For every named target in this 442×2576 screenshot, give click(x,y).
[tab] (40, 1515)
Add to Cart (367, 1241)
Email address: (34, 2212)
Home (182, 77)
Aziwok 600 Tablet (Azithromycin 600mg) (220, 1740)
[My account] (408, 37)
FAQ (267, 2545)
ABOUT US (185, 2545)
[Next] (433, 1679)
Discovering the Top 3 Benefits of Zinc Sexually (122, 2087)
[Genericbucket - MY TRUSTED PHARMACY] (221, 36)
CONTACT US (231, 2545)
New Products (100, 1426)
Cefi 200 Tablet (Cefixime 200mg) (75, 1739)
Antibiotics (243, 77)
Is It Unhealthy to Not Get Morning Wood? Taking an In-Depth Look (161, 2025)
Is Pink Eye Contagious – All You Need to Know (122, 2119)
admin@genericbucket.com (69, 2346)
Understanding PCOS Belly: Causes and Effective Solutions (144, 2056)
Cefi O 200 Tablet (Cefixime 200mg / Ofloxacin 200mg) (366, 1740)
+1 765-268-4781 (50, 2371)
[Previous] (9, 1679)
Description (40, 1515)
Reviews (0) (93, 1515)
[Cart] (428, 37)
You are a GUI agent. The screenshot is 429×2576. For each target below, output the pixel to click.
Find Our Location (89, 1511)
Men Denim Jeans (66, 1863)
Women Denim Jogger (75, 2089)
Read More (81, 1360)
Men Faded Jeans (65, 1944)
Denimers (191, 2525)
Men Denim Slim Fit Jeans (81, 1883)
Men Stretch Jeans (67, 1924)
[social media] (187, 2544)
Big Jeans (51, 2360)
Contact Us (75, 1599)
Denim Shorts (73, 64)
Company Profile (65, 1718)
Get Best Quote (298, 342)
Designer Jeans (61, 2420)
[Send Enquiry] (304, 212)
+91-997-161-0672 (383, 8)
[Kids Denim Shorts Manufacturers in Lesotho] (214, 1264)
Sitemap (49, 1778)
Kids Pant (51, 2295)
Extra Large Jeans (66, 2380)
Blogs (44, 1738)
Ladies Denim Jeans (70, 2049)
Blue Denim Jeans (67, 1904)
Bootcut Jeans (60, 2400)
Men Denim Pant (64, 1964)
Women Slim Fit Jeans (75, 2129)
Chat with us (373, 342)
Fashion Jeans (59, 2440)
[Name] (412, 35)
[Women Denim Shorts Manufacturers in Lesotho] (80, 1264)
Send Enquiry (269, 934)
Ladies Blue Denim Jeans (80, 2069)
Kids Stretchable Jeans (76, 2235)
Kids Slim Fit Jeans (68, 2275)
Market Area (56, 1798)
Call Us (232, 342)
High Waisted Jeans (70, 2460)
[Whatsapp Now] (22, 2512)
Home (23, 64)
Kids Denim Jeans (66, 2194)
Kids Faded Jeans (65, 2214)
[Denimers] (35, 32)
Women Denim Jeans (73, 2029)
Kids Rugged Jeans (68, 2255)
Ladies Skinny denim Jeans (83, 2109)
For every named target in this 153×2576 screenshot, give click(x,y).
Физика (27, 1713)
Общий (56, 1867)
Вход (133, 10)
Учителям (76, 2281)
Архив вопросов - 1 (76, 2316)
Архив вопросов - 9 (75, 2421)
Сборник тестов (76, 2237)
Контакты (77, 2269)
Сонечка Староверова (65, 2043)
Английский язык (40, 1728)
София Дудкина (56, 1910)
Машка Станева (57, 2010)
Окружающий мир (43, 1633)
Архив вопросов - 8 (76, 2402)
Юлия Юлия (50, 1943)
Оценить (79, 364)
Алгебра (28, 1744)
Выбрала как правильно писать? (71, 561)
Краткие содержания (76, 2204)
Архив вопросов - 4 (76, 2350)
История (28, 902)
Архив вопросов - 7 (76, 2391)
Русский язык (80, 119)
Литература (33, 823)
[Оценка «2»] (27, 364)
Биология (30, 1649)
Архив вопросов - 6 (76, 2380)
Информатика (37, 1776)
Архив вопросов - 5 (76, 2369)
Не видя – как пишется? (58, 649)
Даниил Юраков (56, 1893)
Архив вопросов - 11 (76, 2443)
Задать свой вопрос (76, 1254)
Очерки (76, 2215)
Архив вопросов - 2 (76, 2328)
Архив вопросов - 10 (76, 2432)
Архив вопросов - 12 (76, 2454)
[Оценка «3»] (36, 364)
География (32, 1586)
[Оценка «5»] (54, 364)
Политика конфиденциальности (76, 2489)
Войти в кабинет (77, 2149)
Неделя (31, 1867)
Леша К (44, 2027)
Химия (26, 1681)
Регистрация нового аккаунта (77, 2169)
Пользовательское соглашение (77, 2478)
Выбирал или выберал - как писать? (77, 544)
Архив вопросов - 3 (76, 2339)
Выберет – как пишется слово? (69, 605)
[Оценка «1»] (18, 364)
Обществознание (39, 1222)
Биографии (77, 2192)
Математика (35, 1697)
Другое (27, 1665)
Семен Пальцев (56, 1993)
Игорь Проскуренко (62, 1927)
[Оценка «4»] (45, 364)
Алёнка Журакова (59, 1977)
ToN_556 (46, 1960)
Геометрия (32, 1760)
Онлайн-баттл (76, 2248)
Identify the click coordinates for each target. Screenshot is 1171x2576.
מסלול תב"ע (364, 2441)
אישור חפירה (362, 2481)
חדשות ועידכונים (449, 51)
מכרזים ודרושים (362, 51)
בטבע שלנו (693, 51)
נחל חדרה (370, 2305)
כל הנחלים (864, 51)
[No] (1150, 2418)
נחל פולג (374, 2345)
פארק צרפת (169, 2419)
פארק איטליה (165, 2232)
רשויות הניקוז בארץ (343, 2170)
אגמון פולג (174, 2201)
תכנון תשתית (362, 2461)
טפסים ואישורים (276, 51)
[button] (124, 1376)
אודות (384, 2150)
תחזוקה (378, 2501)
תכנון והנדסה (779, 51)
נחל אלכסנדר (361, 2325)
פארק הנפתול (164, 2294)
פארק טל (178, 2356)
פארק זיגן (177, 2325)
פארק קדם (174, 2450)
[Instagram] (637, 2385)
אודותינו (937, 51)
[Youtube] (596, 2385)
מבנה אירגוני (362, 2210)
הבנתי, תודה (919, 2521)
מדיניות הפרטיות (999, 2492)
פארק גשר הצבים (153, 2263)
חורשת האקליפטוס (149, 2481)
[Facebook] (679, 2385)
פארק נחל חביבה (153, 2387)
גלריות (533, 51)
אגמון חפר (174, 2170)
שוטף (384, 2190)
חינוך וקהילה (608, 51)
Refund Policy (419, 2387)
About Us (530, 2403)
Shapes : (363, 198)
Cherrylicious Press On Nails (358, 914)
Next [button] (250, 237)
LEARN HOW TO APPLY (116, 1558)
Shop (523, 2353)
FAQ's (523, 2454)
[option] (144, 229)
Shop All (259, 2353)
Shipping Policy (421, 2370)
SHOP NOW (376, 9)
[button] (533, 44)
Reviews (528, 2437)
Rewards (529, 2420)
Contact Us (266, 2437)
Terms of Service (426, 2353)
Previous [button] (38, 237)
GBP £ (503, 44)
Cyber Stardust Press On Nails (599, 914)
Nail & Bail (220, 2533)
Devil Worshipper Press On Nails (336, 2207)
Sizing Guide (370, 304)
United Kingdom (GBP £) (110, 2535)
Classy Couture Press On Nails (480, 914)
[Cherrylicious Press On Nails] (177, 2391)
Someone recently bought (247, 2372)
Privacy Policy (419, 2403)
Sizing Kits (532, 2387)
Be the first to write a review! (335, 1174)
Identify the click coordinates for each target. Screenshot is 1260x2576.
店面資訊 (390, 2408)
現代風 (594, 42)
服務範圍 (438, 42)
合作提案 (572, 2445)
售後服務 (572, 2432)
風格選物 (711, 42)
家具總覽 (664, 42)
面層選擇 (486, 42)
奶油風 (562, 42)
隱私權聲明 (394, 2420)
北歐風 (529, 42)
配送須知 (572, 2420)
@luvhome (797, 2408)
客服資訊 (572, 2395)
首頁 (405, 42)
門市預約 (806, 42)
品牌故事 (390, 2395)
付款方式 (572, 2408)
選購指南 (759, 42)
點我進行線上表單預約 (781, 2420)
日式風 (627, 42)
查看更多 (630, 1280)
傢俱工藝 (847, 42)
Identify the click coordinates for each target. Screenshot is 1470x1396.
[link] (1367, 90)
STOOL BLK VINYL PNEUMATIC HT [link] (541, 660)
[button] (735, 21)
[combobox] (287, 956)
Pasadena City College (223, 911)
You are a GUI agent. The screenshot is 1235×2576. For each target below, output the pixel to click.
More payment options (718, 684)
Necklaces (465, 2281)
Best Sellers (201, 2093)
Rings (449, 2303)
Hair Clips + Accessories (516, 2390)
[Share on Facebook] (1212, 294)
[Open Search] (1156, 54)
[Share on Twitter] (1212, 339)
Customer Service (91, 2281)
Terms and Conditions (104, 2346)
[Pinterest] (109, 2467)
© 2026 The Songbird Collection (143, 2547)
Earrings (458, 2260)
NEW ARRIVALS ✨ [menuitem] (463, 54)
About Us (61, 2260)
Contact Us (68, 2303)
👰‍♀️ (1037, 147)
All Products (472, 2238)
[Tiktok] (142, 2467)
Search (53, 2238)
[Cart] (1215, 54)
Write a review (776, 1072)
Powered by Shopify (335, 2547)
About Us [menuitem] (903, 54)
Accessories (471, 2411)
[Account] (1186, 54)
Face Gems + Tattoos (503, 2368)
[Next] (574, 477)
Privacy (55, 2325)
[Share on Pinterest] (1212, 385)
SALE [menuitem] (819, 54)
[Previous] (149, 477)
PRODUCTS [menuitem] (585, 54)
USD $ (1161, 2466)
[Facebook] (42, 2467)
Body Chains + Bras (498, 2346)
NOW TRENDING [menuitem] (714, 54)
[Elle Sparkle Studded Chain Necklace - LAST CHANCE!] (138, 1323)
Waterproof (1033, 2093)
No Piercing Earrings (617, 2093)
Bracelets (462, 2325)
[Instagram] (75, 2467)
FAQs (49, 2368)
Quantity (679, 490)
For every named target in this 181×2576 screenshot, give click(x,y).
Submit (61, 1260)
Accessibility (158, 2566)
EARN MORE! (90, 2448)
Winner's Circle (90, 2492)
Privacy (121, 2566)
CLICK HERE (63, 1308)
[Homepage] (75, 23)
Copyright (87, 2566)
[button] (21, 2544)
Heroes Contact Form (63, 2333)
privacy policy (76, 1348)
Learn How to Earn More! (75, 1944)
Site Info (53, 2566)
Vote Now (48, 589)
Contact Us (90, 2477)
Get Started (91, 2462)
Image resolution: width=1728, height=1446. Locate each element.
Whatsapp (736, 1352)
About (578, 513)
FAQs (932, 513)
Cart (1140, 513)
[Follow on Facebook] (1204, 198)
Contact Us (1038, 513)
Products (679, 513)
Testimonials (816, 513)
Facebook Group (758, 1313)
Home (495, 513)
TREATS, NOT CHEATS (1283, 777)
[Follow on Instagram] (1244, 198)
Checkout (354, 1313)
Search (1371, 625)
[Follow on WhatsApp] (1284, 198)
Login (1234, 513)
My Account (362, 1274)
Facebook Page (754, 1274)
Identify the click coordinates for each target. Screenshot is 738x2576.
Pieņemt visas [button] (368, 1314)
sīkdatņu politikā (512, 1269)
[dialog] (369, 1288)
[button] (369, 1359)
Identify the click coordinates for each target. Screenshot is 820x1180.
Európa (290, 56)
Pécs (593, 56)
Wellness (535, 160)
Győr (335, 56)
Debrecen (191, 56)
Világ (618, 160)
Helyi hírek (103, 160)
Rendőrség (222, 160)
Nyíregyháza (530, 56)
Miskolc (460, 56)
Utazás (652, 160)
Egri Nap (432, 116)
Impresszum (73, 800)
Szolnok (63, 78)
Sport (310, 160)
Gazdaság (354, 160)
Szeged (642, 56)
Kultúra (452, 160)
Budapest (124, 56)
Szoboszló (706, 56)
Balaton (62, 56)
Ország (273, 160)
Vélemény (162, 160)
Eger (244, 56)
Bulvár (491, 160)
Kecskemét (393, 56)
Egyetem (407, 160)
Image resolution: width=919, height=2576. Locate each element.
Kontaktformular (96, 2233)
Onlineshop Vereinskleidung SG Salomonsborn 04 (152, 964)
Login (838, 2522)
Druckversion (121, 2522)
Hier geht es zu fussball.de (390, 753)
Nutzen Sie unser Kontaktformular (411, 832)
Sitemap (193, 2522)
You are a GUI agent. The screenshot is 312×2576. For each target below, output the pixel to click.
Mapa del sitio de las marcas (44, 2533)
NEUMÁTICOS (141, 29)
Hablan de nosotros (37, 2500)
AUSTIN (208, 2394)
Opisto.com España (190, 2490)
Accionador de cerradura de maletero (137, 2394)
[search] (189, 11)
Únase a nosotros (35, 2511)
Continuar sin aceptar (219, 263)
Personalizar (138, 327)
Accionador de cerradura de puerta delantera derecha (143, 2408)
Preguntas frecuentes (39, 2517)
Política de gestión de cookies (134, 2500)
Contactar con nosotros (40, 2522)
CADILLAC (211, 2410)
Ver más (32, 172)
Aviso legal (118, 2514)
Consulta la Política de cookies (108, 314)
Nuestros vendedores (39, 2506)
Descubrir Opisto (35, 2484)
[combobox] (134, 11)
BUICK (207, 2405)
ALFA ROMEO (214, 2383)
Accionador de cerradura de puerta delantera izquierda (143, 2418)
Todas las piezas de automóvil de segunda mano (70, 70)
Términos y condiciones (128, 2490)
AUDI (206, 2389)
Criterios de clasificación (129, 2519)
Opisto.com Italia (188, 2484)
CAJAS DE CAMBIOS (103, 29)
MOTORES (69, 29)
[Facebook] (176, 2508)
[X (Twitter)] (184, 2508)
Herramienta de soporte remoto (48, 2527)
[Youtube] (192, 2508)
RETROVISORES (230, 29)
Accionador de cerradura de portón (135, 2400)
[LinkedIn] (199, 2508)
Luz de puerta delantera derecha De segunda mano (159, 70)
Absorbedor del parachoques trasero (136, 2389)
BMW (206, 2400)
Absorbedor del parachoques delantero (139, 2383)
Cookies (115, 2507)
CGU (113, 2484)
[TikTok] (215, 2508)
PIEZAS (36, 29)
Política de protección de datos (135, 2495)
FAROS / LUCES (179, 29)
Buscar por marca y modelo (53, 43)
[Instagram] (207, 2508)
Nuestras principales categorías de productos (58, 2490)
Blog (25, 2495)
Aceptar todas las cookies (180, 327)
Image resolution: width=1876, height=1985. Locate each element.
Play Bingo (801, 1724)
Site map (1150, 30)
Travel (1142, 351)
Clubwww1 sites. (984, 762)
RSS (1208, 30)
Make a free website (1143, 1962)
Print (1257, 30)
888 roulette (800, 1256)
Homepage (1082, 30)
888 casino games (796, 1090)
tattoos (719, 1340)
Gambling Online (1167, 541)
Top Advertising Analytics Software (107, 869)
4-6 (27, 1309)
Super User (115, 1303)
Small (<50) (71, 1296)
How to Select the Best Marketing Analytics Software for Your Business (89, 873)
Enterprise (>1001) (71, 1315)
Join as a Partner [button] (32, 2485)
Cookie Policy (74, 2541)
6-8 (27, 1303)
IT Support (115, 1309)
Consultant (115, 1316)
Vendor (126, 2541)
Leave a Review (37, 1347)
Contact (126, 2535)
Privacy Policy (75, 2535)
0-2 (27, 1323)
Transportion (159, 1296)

• • • • •

— THE PROBLEM —
All lines above from the one containing "Debrecen (191, 56)" to the one containing "AUSTIN (208, 2394)" must be repeated exactly, both lines included, and no others.

— ANSWER TO THIS PROBLEM —
Debrecen (191, 56)
Világ (618, 160)
Helyi hírek (103, 160)
Rendőrség (222, 160)
Nyíregyháza (530, 56)
Miskolc (460, 56)
Utazás (652, 160)
Egri Nap (432, 116)
Impresszum (73, 800)
Szolnok (63, 78)
Sport (310, 160)
Gazdaság (354, 160)
Szeged (642, 56)
Kultúra (452, 160)
Budapest (124, 56)
Szoboszló (706, 56)
Balaton (62, 56)
Ország (273, 160)
Vélemény (162, 160)
Eger (244, 56)
Bulvár (491, 160)
Kecskemét (393, 56)
Egyetem (407, 160)
Image resolution: width=919, height=2576. Locate each element.
Kontaktformular (96, 2233)
Onlineshop Vereinskleidung SG Salomonsborn 04 (152, 964)
Login (838, 2522)
Druckversion (121, 2522)
Hier geht es zu fussball.de (390, 753)
Nutzen Sie unser Kontaktformular (411, 832)
Sitemap (193, 2522)
You are a GUI agent. The screenshot is 312×2576. For each target below, output the pixel to click.
Mapa del sitio de las marcas (44, 2533)
NEUMÁTICOS (141, 29)
Hablan de nosotros (37, 2500)
AUSTIN (208, 2394)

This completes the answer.